> _WHAT YOU SHOULD DO_:
Scan the entries for lines with the word "Contact", then copy those lines.

> _DATA EXCERPTS_:
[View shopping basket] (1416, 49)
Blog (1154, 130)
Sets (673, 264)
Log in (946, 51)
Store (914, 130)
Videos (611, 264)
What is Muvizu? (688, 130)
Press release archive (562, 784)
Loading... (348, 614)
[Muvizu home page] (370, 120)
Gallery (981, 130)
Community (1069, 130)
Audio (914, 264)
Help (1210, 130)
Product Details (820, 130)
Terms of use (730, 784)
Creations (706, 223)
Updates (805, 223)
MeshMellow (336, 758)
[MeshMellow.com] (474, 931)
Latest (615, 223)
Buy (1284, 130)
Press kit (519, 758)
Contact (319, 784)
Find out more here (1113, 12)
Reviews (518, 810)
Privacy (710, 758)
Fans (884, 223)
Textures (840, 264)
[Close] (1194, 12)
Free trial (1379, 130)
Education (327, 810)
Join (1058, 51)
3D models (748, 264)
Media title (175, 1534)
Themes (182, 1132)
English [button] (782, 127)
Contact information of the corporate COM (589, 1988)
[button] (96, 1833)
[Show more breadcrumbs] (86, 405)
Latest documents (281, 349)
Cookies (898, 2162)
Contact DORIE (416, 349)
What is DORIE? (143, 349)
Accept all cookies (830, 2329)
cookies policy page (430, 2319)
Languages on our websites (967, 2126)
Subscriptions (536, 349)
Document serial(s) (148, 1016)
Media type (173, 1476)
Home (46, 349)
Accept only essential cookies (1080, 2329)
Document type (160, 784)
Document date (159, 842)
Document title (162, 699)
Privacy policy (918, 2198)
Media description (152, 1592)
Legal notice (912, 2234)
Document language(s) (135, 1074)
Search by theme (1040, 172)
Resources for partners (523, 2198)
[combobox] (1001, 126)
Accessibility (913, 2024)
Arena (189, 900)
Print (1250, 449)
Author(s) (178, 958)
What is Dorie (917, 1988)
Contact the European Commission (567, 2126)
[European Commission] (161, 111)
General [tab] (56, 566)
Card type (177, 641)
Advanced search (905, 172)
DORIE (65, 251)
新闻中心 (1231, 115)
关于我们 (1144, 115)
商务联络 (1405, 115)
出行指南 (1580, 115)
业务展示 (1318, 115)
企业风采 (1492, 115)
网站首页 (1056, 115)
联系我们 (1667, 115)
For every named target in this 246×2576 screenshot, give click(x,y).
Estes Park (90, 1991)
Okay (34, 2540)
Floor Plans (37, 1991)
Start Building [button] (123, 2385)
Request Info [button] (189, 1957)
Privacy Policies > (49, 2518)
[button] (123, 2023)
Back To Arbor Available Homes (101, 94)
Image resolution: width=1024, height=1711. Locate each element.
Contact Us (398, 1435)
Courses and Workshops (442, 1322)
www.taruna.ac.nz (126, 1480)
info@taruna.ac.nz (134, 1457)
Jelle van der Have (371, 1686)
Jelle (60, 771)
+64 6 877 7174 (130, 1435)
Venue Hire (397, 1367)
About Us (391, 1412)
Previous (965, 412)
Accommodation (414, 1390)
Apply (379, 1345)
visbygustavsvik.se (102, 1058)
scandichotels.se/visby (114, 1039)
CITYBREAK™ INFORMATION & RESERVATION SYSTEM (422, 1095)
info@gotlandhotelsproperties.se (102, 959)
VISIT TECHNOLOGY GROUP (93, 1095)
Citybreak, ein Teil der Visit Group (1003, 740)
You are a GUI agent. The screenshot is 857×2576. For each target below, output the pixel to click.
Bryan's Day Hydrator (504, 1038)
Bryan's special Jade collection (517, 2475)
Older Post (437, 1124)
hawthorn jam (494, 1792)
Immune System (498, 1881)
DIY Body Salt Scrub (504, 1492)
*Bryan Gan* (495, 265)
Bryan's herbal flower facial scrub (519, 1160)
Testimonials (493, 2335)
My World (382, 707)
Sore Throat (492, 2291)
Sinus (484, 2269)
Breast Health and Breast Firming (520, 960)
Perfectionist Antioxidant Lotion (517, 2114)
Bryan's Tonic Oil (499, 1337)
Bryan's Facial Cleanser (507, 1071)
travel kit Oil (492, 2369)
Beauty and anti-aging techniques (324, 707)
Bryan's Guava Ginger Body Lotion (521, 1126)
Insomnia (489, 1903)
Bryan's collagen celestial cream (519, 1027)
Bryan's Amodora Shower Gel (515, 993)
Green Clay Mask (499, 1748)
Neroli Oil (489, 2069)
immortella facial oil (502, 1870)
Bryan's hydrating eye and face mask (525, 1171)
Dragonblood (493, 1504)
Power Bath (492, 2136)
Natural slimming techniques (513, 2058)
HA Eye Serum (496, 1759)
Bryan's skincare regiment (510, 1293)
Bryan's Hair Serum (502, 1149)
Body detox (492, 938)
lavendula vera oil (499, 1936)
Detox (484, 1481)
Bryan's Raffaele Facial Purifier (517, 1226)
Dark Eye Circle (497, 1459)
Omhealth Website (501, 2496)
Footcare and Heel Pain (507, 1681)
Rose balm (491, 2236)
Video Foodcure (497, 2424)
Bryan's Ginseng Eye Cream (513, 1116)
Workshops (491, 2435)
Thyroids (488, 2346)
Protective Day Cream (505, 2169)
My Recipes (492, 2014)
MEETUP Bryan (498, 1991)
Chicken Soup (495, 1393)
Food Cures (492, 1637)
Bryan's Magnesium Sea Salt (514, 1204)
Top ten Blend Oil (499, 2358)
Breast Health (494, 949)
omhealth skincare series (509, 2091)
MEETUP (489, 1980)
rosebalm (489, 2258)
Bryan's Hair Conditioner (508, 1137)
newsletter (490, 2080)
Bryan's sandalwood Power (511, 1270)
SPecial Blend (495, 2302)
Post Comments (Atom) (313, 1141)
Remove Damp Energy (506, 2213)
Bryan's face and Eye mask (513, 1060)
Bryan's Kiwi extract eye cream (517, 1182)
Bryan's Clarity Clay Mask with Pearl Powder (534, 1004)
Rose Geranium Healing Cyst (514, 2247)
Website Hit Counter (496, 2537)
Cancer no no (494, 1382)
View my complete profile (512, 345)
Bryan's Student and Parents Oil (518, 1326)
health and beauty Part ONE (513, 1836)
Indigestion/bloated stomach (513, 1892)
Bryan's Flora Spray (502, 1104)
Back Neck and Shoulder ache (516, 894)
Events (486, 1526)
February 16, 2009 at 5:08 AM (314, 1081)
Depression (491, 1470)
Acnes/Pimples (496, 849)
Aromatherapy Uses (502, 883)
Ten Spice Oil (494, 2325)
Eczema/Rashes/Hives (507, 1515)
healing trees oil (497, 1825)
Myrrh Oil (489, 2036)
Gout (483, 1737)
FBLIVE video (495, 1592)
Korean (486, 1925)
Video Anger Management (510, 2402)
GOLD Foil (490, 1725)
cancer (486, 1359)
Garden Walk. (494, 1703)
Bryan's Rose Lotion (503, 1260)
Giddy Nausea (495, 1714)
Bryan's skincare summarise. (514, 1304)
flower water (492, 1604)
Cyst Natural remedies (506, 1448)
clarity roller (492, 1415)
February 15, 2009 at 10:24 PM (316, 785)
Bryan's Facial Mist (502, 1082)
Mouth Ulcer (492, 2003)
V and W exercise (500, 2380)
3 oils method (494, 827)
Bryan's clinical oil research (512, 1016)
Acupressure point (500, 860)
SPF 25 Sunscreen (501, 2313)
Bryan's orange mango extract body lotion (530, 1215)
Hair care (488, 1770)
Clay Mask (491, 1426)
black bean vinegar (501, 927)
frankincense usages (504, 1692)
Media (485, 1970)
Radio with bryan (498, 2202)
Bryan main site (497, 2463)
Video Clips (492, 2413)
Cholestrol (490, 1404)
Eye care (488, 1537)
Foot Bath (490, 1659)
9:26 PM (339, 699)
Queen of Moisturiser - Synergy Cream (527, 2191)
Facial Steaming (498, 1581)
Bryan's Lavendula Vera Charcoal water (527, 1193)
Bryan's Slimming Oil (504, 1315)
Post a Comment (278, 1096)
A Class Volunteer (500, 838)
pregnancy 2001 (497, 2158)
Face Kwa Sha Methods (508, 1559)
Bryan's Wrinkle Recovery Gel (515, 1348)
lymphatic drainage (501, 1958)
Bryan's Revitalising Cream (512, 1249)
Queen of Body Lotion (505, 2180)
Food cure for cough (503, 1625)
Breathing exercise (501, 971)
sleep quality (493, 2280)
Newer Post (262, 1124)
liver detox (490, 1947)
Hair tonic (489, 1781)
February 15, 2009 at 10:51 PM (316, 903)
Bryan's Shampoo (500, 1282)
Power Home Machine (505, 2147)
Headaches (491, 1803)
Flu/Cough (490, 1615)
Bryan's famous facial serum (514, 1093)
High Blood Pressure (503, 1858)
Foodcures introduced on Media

> _SOLUTION TO THIS EXERCISE_:
Contact (319, 784)
Contact information of the corporate COM (589, 1988)
Contact DORIE (416, 349)
Contact the European Commission (567, 2126)
Contact Us (398, 1435)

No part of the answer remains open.